We need only briefly refer to the unhealthy influence exerted upon the minds of little girls by foolish indulgence in showy dress or in social dissipation. Dissipation, indeed, is a serious term to apply to the social pleasures of little children, but, when we hear of children's parties beginning at nine o'clock, in which toilets and manners only suitable for their mammas are encouraged, we easily conclude that, in the lack of simplicity in social customs, we may find an abnormal stimulus to the emotional natures of American girls.
Certain school influences have a large responsibility in this direction. What is called the hot-house pressure of public schools, and the elaborate system of examinations in our higher institutions of learning, have their evil not in the exercise of the calmer faculties of the mind, such as judgment, reason, memory, etc., but in their tendency to arouse that complex emotion called worry. These influences are exerted, it is true, upon girls and boys alike, but, as the facility of the girls for emotional disturbance is greater, they suffer more largely per consequence. The repeated stimulation of such complex emotions can not fail to agitate the mind of young girls, and insidiously disturb its calm.

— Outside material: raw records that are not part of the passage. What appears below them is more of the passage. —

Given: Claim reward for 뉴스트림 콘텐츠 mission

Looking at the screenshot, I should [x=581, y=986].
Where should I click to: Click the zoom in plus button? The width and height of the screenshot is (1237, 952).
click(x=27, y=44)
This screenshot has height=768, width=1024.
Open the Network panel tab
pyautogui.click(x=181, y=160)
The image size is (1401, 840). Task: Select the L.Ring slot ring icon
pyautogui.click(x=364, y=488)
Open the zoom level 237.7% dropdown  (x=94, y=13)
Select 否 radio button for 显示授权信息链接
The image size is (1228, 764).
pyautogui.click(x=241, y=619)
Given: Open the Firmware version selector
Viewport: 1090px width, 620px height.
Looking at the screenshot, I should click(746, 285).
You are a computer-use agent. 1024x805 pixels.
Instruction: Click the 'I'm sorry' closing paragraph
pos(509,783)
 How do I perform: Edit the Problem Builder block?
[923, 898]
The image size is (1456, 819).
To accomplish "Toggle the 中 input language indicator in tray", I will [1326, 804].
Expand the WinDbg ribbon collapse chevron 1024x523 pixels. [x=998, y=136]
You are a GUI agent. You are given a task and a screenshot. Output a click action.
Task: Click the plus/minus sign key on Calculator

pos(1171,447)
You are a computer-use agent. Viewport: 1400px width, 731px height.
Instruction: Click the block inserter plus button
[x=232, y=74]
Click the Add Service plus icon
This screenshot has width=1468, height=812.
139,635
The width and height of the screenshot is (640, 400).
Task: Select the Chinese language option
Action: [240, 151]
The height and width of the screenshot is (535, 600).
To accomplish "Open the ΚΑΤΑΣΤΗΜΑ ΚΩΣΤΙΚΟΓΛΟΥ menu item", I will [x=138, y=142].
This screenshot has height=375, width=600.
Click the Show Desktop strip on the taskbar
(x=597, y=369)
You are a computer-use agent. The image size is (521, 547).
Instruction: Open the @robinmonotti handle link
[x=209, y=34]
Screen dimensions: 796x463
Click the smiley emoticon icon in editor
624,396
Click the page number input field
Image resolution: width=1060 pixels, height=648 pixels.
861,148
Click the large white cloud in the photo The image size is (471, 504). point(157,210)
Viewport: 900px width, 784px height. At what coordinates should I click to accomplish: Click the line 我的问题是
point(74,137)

As the girl grows to womanhood, the impression made by these influences upon her plastic child nature can not be entirely thrown off. If she be of a strong and womanly type, she will meet the physical and social trials of life with such character and self-possession as she may, but they will have for such a one a double force. Life offers only too many facilities for overtaxing the sympathies of the unduly sensitized individual. The appeals of misery, poverty, and sorrow sound in every ear. The woman who would maintain a just equilibrium between sentimental mourning and efficient sympathy for these facts of existence needs to be re-enforced, not weakened, by the education of her childhood. And if to the friction of any life we add the strain of an elaborate social system, if our young woman be a society girl, with all the demands of a high-bred life of fashion upon her time, temper, versatility, and self-control, we have one more influence which maintains her at constantly high emotional pressure.
It is evident that the sum of these and similar forces constantly exerted upon the mind of women must have their due effect. The normal result of the stimulation of any organ of the body is well known to be a final loss of health in that organ. When the faculties of the mind, called out in the display of the emotions, are overtaxed.